Marie LeoneNovember 5, 2009

The world’s two most influential accounting rulemaking organizations sat down for a joint meeting last week to figure out how to resolve persistent differences in their standards. What’s interesting, say experts, is that while the International Accounting Standards Board and the Financial Accounting Standards Board are working to craft identical accounting principles, differences in the rules governing the implementation of those principles remain.

“Convergence doesn’t necessarily mean the same,” says D.J. Gannon, a Deloitte audit partner and the firm’s expert on international financial-reporting standards. In fact, Gannon says, there is no expectation that any of “the lingering differences” between rules that are already converged will be handled through standard-setting. “So the bottom line is that companies [reporting results under U.S. generally accepted accounting principles] are going to have to deal with those differences if they apply international financial-reporting standards at some point in the future.”

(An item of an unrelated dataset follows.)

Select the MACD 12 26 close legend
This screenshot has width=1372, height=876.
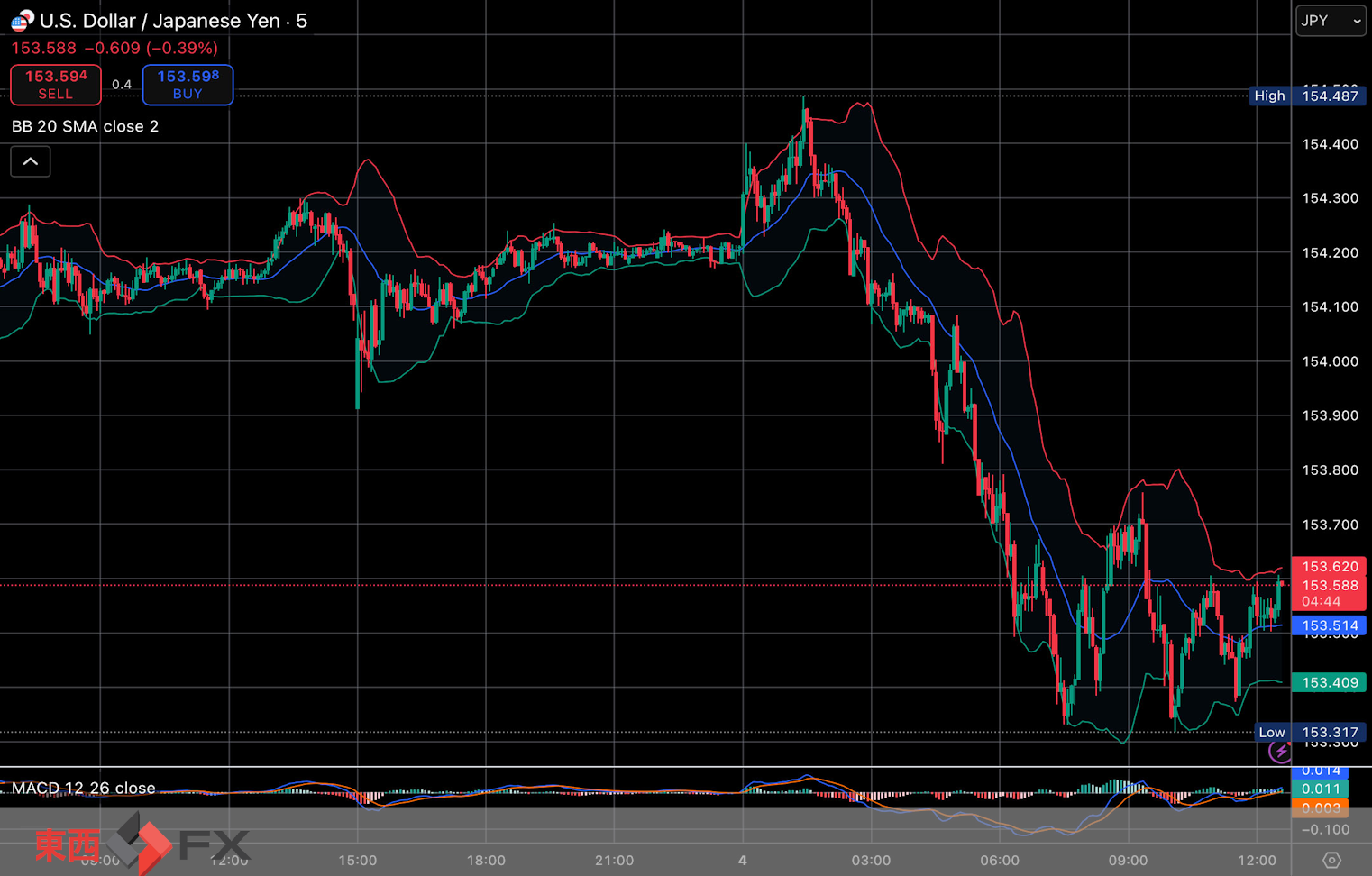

Gannon points to the already merged standards that govern the accounting treatment for share-based payments as an example. The standards, IFRS 2 and Topic 718 (formerly FAS 123R), were converged in 2008 — meaning they operate under the same principles — and essentially went into effect for companies at the beginning of this year. The principles governing both standards say the fair value of stock options must be treated as an expense on corporate income statements.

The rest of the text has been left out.